■ **Requisitos do problema**: Retome o relato da discussão entre os dois jovens, vista da janela, e continue-o a partir da última fala do excerto.

Assomei-me à janela e pronto… Lá estavam eles. Dois. Um rapaz e uma rapariga. Dos seus 18/20 anos. Ele dentro do carro, ela fora. De repente, ela diz-lhe (peço desculpa pela linguagem, mas tento reproduzir fielmente aquilo que ouvi): “És um cabrão, dá-me a minha carteira, seu cabrão”. Então ele acelera e vai-se embora levando a carteira dela. Ela chora. Fica ali de pé, sem se mexer. Inicialmente fiquei com pena e disse para mim “Coitada”. Deitei-me novamente no sofá, não ligando mais ao assunto, quando de repente, começo a ouvir novamente vozes. Pareciam-me as mesmas. Fui à janela, já não vi nada, mas continuava a ouvir vozes, altas, e ouvia-o a ele dizer “És uma merda, é o que tu és, uma merda”. Mau, isto vai dar molho, pensei. Tentei descobrir de onde vinham as vozes e quando dei por mim já estava empoleirada em cima da banheira, para conseguir chegar à janela da casa de banho e ver. Lá estavam eles.

– Mas o que é que tu estás aí a fazer?

– Ai que susto. Queres que caia, é? Estou a ver dois adolescentes parvos a chamarem-se nomes um ao outro. Põe-me aí o telefone, para, se for necessário, chamar a polícia.

– Polícia? Tu és mais doida do que eles, sai daí.

– Não vês que se podem bater… Acho que já faltou mais.

– Mas…

– Chiuuuu, que não consigo ouvir nada.

■ **Extrato de dados**:
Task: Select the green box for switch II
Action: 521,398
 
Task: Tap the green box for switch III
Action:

■ **Resultado da tarefa**:
E eles continuavam numa grande discussão. O tema, claro está, era gravíssimo: basicamente, o rapaz estava muito chateado por ela não querer/poder sair até mais tarde. “Tenho de estudar” – dizia ela. “Mas que estudar, não sejas mentirosa que passaste a tarde inteira na biblioteca. São os teus paizinhos (em tom sarcástico) que não te deixam, não é? Mas que idade é que tu tens, minha? E não me digas que é a esta hora que te vais pôr a estudar! E para quê, não consegues nada, és uma merda”. Entretanto, ela continuava em explicações vãs, pois o rapazinho continuava a chamar-lhe nomes que o podiam fazer ir a Tribunal responder pelo crime de injúrias: “Vai-te f…”, “ Vai para a p…. que te p…..”, “és uma merda”, “não sei porque é que perco o meu tempo contigo”, “ agora é que acabou de vez”.

Quinze minutos depois:

– Ainda aí estás? Mas isso ainda não acabou?

Desci do “poleiro”, fechei a janela e, muito deprimida, fui contar tudo ao meu marido como uma criança que vai fazer queixinhas aos pais.

Ouvir aqueles dois preocupou-me mais do que me irritou, o que é grave. Não fiquei preocupada com eles, quero lá saber daqueles idiotas, principalmente ela, que se deixou enxovalhar daquela maneira quando o que devia ter feito era virar costas àquele malcriadão e nunca mais lhe dirigir a palavra, nem pôr-lhe a vista em cima. E quando estava a ouvir aquilo tudo, estava era com uma pena enorme de ser eu a estar ali e não a mãe dela.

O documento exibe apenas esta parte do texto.